Why are extra-curricular activities so important?
- Credit: Ackworth School
Extra-curricular activities have never been more important for pupils than they are now, according to Tom Shennan-Barker, Director of Marketing and Admissions of Ackworth School.
The West Yorkshire Quaker School, which is co-educational and takes day and boarding pupils, from two and a half up to 18 years old, is launching a new extra-curricular programme.
Tom discusses the programme for sixth formers and the valuable life skills it will help them develop beyond their academic achievements:
Q: Should children do extra-curricular activities?
Yes. We have always known the importance of learning outside the classroom when it comes to a child’s development, building relationships and fostering skillsets and approaches to learning. I guess, however, that has been heightened because of Covid, with children learning at home during the first lockdown and then some going through the process of isolating and not having access to extra-curricular activities. We have always had an extensive extra-curricular programme here – as a Quaker school, we have very strong values, which inform our curriculum and everything else we do, including our extra-curricular activities. For example, children start our Forest School from as young as two and a half years old and in our senior school, we have community service and engagement programmes where pupils will raise funds for charities or work with care homes in the area to provide support or stage performances.
Q: Tell us about the new extra-curricular programme?
We feel the real impact of children missing out on extra-curricular activities because ofCovid in recent time will actually be felt in several years to come. This is why we are looking at expanding our provision where we can now to close the gap. In September 2021 we are launching a residential, independence development programme where children from the sixth form will live in same-sex groups of up to six within the school. The programme, which will be included in school fees, will be optional, but we will be encouraging all pupils to take part.
Q: How will this extra-curricular programme work?
During the day the pupils will go to school but in the evening, they will learn how to cook, do their own laundry, maintain a house etc – everything you would normally expect to learn at university. There will be an extent of financial management: they will need to learn how to manage budgets, go shopping and work as a household together. They will need to develop their relationship and negotiating skills, together with that extra level of discipline you learn when you have to become a self-starter rather than having things done for your home. For example, they will learn that if they don’t do their washing, they won’t have any clean clothes!
Q: What life skills will they gain?
This programme will also stand them in good stead for other areas of their future lives, such as problem-solving. In real life we are constantly assessing situations then deciding what action to take; it is about applying these skills in different contexts. By putting children in environments they are not familiar with, such as living together on their own as a group, we are giving them the opportunity to tackle challenges and develop resilience. We have all learned through the pandemic how important it is to be able to draw on our wells of resilience to get through difficult times.
Q: Are extra-curricular activities good for younger children too?
Yes, definitely. We already run a global committee engagement programme in our junior school, Coram House.

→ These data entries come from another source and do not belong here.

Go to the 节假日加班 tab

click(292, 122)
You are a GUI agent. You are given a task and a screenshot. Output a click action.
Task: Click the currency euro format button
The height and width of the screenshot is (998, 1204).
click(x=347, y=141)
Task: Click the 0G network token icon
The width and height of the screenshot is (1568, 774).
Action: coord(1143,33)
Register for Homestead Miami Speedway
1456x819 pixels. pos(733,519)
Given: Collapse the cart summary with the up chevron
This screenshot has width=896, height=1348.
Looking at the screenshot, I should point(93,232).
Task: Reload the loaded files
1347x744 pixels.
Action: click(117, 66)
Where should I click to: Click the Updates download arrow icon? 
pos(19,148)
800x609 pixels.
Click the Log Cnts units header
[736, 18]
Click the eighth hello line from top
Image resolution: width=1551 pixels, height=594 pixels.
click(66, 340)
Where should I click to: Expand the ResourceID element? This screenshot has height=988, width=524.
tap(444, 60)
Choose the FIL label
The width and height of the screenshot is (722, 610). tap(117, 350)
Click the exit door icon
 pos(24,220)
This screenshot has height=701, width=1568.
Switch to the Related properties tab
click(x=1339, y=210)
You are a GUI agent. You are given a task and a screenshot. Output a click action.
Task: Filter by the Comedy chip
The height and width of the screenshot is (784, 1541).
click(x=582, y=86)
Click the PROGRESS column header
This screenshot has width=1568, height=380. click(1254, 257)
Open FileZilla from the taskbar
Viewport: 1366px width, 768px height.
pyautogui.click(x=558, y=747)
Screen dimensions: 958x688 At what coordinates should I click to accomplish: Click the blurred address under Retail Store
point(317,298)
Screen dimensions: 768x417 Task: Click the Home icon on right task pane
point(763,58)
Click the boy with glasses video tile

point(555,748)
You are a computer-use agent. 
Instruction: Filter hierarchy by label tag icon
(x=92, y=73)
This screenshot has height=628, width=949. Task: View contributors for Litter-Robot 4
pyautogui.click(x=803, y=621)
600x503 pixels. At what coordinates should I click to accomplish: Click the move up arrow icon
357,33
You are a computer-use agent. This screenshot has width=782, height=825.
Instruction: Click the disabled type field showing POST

This is where children are given the opportunity to lead on initiatives which will have an impact on their community. Global Committee started in September 2020. Children applied via an application form stating their ideas and concerns about the environment while explaining what they could bring to the role. So far, the children have been selected for specific roles on the committee and have carried out an environmental review of Coram House. We aim to link our projects to the United Nation’s Sustainable Development Goals. We have recently set up recycling stations in each class to teach the children the value of recycling. We hope to further analyse what happens to waste at Ackworth School and encourage positive changes. This is part of a broader programme of learning about and improving sustainability – a core Quaker value.